Time as a non-constant continues to progress while existence of various events is being linked to each instance of time irrespective of the nature of such an event. Thunder has many types of events in which instances of time play a role. Their nature may be in the field of (process) communication by exchanging various messages, it may be related to the scheduling of (future) tasks or it may play some other role. The list of options is non-exhaustive.

(Internal) representation

Thunder models time with instances described by elements of the Gregorian calendar with its epoch defined by Unix time. That is, it models time as (strictly) monotomic increasing integer values.
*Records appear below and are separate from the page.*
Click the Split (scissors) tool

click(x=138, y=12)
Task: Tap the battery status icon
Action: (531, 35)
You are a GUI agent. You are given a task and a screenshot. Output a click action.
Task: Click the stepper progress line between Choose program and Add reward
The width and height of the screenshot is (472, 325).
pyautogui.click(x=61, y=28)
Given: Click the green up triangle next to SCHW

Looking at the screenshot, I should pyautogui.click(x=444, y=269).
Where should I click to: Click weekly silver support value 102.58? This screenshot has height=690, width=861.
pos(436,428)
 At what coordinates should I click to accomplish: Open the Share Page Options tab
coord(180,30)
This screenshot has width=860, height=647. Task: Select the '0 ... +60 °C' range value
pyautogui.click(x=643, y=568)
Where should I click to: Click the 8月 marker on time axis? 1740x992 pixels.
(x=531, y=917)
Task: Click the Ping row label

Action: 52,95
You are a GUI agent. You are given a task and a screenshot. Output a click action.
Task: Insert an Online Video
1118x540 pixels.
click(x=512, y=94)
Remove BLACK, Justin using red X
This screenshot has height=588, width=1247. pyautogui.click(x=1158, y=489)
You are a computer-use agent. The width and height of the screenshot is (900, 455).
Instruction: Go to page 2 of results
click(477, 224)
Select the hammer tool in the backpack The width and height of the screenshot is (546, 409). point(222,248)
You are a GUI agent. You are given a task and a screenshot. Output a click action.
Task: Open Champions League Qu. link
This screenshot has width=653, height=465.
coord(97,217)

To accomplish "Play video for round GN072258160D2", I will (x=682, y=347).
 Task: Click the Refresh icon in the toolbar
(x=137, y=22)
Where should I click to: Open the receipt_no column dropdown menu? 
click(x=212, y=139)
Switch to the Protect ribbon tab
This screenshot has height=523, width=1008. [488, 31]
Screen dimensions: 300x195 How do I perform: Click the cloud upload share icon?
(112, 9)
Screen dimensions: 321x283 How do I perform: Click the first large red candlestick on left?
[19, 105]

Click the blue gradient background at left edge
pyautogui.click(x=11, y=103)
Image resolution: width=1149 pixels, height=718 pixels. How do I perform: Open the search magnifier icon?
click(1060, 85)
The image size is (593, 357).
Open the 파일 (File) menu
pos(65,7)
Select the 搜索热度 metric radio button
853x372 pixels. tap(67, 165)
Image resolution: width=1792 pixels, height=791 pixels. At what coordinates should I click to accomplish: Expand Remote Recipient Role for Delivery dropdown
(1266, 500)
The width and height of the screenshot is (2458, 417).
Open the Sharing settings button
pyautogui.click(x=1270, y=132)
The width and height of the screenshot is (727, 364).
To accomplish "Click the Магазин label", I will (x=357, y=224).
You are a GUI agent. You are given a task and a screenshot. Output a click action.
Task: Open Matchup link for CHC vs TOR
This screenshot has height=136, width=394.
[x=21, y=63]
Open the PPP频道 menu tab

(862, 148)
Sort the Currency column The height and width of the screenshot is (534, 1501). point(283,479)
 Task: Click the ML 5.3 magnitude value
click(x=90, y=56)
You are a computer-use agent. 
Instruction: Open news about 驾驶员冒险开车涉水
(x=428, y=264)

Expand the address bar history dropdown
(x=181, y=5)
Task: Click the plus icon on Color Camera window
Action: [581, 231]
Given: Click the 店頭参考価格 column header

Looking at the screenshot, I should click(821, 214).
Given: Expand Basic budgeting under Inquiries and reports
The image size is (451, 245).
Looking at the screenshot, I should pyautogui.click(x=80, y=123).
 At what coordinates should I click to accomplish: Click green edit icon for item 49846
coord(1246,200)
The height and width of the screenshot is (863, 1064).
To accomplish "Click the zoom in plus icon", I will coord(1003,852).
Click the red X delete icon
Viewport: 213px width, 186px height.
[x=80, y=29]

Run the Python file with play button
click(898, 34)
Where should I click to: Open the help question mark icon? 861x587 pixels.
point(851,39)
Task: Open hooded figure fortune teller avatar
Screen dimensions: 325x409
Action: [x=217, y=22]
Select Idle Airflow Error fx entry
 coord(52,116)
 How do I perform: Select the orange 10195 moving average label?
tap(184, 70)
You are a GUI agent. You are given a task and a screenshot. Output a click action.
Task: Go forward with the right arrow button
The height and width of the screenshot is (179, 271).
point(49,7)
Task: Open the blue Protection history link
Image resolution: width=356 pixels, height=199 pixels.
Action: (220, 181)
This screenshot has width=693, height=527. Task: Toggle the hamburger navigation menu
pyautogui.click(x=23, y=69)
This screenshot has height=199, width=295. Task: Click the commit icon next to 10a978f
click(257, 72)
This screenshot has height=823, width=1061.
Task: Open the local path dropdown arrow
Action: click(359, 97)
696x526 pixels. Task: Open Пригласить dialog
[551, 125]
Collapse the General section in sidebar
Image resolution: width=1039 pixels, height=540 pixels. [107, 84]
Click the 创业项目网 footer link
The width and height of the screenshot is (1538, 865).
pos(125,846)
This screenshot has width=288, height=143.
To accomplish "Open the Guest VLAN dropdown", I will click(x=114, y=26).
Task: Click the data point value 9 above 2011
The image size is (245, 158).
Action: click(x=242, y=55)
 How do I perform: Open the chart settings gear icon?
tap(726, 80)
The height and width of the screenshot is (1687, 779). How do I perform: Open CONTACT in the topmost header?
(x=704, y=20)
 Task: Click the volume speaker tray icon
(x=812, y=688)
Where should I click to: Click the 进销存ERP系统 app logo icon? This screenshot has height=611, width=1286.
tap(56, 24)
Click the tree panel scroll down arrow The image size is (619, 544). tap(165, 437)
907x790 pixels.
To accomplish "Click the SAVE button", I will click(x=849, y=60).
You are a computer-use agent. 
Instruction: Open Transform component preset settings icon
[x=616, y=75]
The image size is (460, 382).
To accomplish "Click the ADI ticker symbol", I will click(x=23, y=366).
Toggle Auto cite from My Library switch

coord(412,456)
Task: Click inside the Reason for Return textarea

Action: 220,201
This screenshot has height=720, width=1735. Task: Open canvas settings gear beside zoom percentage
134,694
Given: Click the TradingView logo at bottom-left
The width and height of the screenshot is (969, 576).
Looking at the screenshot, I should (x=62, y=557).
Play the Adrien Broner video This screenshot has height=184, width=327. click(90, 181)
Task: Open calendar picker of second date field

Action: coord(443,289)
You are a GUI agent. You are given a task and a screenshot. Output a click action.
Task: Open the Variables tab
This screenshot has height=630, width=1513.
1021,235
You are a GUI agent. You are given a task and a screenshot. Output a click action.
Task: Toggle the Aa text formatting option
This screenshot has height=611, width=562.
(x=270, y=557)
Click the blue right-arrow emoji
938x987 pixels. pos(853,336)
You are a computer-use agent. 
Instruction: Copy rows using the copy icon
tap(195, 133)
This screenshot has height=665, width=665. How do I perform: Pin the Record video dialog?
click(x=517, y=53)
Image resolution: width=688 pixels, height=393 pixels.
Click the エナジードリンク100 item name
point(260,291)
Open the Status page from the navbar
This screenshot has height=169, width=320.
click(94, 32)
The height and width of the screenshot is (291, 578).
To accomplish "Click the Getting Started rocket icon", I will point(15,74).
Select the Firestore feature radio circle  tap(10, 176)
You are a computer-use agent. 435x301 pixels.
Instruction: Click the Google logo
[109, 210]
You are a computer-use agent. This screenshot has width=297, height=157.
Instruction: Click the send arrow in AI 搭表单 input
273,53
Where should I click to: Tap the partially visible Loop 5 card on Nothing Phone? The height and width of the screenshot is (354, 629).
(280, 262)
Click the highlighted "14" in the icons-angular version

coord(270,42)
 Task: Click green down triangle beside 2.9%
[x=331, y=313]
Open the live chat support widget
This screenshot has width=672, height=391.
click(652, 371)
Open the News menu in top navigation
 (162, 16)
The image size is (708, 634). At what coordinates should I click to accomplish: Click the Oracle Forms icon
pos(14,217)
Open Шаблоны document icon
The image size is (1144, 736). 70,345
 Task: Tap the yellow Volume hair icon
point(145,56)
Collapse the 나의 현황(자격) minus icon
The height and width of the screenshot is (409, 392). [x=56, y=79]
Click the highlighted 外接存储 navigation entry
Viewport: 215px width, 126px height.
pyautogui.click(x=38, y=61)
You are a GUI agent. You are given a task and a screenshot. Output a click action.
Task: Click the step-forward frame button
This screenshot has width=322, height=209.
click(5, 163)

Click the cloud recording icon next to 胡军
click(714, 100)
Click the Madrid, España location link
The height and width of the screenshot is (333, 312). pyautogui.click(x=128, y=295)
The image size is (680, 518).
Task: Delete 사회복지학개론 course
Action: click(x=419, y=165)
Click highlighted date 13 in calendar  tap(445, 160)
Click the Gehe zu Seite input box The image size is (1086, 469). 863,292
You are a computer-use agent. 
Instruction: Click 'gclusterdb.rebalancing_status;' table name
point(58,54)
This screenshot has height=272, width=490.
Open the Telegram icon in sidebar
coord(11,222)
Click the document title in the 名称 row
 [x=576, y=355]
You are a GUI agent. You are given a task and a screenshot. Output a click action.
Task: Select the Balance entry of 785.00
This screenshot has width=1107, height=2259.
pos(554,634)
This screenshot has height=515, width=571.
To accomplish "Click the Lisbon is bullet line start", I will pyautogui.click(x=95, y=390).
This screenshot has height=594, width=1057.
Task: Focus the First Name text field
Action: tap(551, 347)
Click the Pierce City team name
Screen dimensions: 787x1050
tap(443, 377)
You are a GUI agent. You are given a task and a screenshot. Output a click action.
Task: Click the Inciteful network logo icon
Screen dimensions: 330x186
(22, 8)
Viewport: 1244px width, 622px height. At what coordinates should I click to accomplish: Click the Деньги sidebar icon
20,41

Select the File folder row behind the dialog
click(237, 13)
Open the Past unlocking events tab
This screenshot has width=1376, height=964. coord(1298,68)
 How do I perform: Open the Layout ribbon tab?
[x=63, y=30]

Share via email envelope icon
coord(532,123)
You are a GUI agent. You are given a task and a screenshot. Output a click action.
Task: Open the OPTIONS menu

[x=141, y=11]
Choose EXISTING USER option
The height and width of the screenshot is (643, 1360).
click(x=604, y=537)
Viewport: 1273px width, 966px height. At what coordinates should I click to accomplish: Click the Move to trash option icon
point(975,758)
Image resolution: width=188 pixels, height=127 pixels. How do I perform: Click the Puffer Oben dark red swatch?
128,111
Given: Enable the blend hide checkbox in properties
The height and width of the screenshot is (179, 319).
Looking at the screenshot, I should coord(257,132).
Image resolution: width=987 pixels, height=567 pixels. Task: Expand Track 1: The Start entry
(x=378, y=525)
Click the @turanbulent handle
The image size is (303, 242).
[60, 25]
The elements year, month, day, hour, second, and millisecond allow for unique descriptions of Gregorian calendar time instances.

Set values can be individually retrieved. Time instances can be used in calculations and these instances can also be adjusted in millisecond decrements and increments.

Values are depicted with respect to the UTC timezone unless otherwise specified. Alternatively, a derived convenience model incorporates local time and date offset by the timezone configured for the platform. The user conveniently can ignore any (underlying) offset.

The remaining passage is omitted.